_WHAT THE TASK ASKS_
Please set down word for word the lines of the entries below, beginning at the line that has "Task: Click the Vue" and stopping after the line that has "Action: pyautogui.click(x=184, y=239)".

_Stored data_
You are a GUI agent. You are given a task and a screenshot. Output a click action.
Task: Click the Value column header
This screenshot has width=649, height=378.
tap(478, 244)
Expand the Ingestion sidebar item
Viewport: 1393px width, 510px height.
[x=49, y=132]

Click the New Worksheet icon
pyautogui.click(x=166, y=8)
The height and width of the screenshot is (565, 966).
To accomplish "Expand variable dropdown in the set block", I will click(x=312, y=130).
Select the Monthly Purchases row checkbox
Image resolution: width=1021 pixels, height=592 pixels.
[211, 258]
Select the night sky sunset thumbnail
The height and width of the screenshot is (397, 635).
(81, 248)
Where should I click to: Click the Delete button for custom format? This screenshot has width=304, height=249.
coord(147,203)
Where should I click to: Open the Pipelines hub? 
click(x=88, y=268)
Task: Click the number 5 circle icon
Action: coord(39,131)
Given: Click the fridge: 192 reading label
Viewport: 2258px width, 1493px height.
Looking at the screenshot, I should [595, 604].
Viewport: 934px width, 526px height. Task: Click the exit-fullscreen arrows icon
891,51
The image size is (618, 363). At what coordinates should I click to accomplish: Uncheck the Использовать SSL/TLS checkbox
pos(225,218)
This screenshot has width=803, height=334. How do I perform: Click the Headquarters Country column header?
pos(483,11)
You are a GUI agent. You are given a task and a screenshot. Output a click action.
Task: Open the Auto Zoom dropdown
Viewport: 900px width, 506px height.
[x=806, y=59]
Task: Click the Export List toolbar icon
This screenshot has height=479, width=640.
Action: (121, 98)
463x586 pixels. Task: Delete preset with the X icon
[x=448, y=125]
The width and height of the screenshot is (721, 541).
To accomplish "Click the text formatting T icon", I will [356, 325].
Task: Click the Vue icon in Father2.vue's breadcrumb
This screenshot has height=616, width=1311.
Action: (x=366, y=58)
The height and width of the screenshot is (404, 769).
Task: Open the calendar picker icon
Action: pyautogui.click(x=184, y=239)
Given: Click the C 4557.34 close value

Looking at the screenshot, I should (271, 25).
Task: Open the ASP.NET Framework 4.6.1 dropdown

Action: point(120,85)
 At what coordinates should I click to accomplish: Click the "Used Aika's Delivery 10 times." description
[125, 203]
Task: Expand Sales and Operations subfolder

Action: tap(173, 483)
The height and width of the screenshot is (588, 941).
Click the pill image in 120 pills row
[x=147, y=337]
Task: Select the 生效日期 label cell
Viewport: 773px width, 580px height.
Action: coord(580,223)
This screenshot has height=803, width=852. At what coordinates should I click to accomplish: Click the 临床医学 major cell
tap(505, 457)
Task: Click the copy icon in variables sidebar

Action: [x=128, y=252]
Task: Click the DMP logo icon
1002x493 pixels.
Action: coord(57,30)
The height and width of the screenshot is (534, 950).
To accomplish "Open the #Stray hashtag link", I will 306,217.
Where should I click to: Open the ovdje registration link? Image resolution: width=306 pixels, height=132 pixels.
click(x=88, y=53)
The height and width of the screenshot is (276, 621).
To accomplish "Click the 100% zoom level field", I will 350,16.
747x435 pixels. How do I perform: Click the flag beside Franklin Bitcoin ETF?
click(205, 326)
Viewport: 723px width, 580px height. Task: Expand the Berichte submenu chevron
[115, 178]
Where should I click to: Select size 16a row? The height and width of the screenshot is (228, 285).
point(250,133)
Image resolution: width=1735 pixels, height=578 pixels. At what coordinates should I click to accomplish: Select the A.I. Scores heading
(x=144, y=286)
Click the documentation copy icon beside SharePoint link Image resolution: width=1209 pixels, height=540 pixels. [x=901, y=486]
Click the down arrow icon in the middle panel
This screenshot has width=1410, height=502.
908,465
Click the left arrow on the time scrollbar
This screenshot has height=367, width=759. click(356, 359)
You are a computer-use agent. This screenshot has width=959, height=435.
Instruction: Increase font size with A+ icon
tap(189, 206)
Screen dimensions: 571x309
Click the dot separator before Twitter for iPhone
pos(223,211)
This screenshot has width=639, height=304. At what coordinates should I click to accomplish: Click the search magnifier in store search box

_FINAL ANSWER_
Task: Click the Vue icon in Father2.vue's breadcrumb
This screenshot has height=616, width=1311.
Action: (x=366, y=58)
The height and width of the screenshot is (404, 769).
Task: Open the calendar picker icon
Action: pyautogui.click(x=184, y=239)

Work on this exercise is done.